Excerpted text =
------

Having worked in the UK, Germany, and Australia, I have been fortunate enough to interact with a great network of top researchers all around the world. To do the very best science we cannot be limited by geography – we must collaborate with the best in the world to make sure we answer the most important scientific questions and by using the right methods.
This is what I have always tried to do – I have numerous overseas collaborations and my papers all have international authors from all around the globe. These collaborations have made a huge contribution to my research career.
What are the advantages of collaborating internationally, both scientifically and for developing professional relationships/networks? Are there any challenges?
Our international collaborative networks allow us access to techniques and expertise not available in my own group. In addition to the obvious scientific benefits, we have formed networks of mentoring and collaboration for our students and early career researchers. Exchange of reagents and samples between countries can offer some challenges but the benefits far outweigh the frustrations.
What have been the outcomes of the research?
We discovered that lipid droplets, well studied as cellular structures that store lipids, have anti-bacterial activity. When we started the project, we already knew that lipid droplets were exploited by pathogens that invade cells and then use the cellular lipid droplets as a source of fats (eg. for energy).
We speculated that maybe lipid droplets were not always advantageous for bacteria but might have evolved as a form of defence – tempting the bacteria with their stores of fat but then killing the bacteria and protecting the organism. Some earlier work from our team members had provided hints from studies of flies but there was no evidence that such a defence mechanism might work in mammals.
The HFSP project led to the discovery that in fact there are a set of defensive agents recruited to lipid droplets upon bacterial infection. The lipid droplet associates with the invading bacteria to deliver its defensive arsenal, killing the bacteria to prevent infection.

------

Record excerpts =
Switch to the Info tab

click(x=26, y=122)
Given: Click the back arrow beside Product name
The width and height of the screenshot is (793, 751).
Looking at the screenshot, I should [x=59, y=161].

------

Tasks =
a – In the lipid droplet text, what did the HFSP project find is recruited to lipid droplets when bacteria infect a cell?
b – Carry the lipid droplet text forward from its final sentence.

Answers by item number =
a – A set of defensive agents.

b –
What have been the longer lasting benefits of this HFSP grant and working with international networks?
The HFSP grants provide funding for three years but the projects that are nucleated in that period extend far beyond the lifetime of the grant. Our HFSP-funded research has created a new field of lipid droplet-mediated defence which will form the basis of our research for many years. Through the HFSP grant we have discovered a hitherto unexpected new form of innate immunity. With antimicrobial resistance an increasing global issue these new findings lay the groundwork for novel anti-infective strategies.
Electron microscopy image showing a lipid droplet (pseudocoloured purple) interacting with an invading bacterium (red). (Image: Professor Rob Parton)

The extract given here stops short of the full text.